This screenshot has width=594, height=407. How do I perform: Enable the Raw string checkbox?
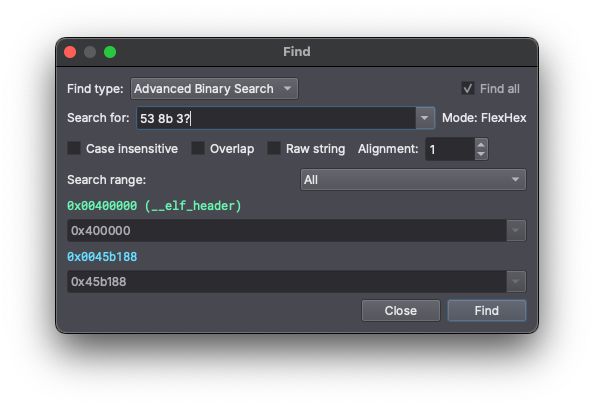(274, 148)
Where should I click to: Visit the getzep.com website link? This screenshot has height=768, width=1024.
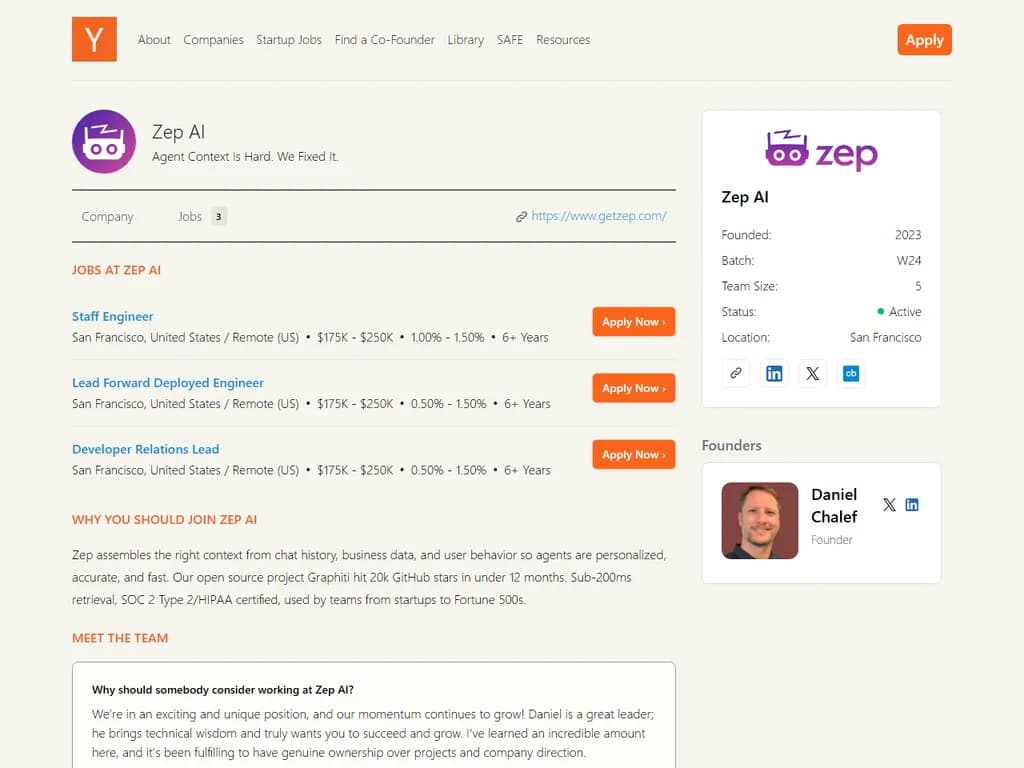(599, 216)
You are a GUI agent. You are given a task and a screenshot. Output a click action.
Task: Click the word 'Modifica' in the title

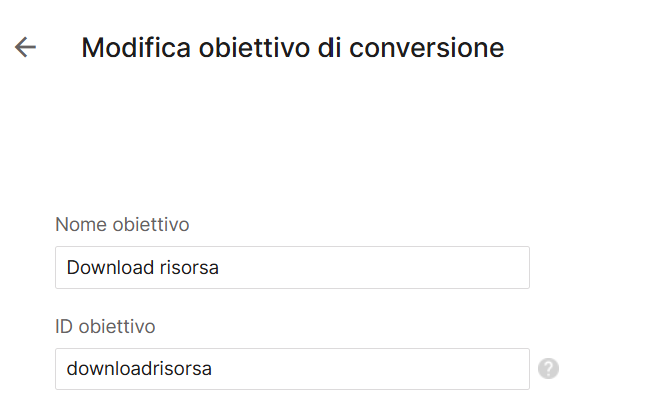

■ PROBLEM TO SOLVE
Quote every record above exactly, omitting any pictures they contain.

■ EXERCISE RESULT
This screenshot has width=594, height=407. How do I perform: Enable the Raw string checkbox?
(274, 148)
Where should I click to: Visit the getzep.com website link? This screenshot has height=768, width=1024.
(599, 216)
You are a GUI agent. You are given a task and a screenshot. Output a click action.
Task: Click the word 'Modifica' in the title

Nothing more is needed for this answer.